Requirements: Reproduce each of the items below verbatim, line for line.
====== Information shown
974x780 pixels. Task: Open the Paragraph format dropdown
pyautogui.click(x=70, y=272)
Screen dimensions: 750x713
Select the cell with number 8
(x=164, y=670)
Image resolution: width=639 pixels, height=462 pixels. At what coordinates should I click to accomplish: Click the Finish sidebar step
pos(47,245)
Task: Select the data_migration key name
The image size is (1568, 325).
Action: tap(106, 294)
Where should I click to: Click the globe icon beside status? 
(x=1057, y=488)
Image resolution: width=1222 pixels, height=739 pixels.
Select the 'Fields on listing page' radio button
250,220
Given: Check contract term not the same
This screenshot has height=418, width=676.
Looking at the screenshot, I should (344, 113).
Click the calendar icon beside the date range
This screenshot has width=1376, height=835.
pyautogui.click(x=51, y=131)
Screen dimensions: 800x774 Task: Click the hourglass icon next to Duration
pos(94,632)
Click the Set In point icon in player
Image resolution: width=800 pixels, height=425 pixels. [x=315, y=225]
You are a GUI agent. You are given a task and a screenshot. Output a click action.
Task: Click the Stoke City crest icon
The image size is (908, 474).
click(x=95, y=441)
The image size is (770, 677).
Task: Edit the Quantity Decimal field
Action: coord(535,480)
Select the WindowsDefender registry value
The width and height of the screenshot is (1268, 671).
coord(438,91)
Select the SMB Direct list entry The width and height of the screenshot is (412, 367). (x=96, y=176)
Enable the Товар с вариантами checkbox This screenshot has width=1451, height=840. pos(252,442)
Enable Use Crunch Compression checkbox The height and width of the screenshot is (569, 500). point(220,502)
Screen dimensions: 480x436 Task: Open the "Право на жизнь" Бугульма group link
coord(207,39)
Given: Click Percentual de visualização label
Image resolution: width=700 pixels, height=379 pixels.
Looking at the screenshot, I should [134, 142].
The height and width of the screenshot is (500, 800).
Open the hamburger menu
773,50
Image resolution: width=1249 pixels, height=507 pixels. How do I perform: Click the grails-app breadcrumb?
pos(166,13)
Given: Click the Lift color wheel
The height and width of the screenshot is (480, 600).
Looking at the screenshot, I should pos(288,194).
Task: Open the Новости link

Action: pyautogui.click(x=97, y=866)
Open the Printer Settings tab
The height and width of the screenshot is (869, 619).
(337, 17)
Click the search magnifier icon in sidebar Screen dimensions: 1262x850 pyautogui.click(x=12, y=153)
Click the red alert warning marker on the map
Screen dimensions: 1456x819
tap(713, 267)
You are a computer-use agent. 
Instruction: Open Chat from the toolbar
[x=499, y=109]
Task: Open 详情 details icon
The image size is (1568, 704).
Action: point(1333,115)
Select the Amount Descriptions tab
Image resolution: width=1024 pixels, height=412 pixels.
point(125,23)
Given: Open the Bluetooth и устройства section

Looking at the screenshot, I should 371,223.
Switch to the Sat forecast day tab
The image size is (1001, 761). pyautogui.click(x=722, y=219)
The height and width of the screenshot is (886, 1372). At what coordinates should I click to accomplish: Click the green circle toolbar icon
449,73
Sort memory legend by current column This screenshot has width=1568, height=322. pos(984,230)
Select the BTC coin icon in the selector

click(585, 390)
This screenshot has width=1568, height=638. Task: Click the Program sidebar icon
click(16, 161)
============
Correct answer:
974x780 pixels. Task: Open the Paragraph format dropdown
pyautogui.click(x=70, y=272)
Screen dimensions: 750x713
Select the cell with number 8
(x=164, y=670)
Image resolution: width=639 pixels, height=462 pixels. At what coordinates should I click to accomplish: Click the Finish sidebar step
pos(47,245)
Task: Select the data_migration key name
The image size is (1568, 325).
Action: tap(106, 294)
Where should I click to: Click the globe icon beside status? 
(x=1057, y=488)
Image resolution: width=1222 pixels, height=739 pixels.
Select the 'Fields on listing page' radio button
250,220
Given: Check contract term not the same
This screenshot has height=418, width=676.
Looking at the screenshot, I should (344, 113).
Click the calendar icon beside the date range
This screenshot has width=1376, height=835.
pyautogui.click(x=51, y=131)
Screen dimensions: 800x774 Task: Click the hourglass icon next to Duration
pos(94,632)
Click the Set In point icon in player
Image resolution: width=800 pixels, height=425 pixels. [x=315, y=225]
You are a GUI agent. You are given a task and a screenshot. Output a click action.
Task: Click the Stoke City crest icon
The image size is (908, 474).
click(x=95, y=441)
The image size is (770, 677).
Task: Edit the Quantity Decimal field
Action: coord(535,480)
Select the WindowsDefender registry value
The width and height of the screenshot is (1268, 671).
coord(438,91)
Select the SMB Direct list entry The width and height of the screenshot is (412, 367). (x=96, y=176)
Enable the Товар с вариантами checkbox This screenshot has width=1451, height=840. pos(252,442)
Enable Use Crunch Compression checkbox The height and width of the screenshot is (569, 500). point(220,502)
Screen dimensions: 480x436 Task: Open the "Право на жизнь" Бугульма group link
coord(207,39)
Given: Click Percentual de visualização label
Image resolution: width=700 pixels, height=379 pixels.
Looking at the screenshot, I should [134, 142].
The height and width of the screenshot is (500, 800).
Open the hamburger menu
773,50
Image resolution: width=1249 pixels, height=507 pixels. How do I perform: Click the grails-app breadcrumb?
pos(166,13)
Given: Click the Lift color wheel
The height and width of the screenshot is (480, 600).
Looking at the screenshot, I should pos(288,194).
Task: Open the Новости link

Action: pyautogui.click(x=97, y=866)
Open the Printer Settings tab
The height and width of the screenshot is (869, 619).
(337, 17)
Click the search magnifier icon in sidebar Screen dimensions: 1262x850 pyautogui.click(x=12, y=153)
Click the red alert warning marker on the map
Screen dimensions: 1456x819
tap(713, 267)
You are a computer-use agent. 
Instruction: Open Chat from the toolbar
[x=499, y=109]
Task: Open 详情 details icon
The image size is (1568, 704).
Action: point(1333,115)
Select the Amount Descriptions tab
Image resolution: width=1024 pixels, height=412 pixels.
point(125,23)
Given: Open the Bluetooth и устройства section

Looking at the screenshot, I should 371,223.
Switch to the Sat forecast day tab
The image size is (1001, 761). pyautogui.click(x=722, y=219)
The height and width of the screenshot is (886, 1372). At what coordinates should I click to accomplish: Click the green circle toolbar icon
449,73
Sort memory legend by current column This screenshot has width=1568, height=322. pos(984,230)
Select the BTC coin icon in the selector

click(585, 390)
This screenshot has width=1568, height=638. Task: Click the Program sidebar icon
click(16, 161)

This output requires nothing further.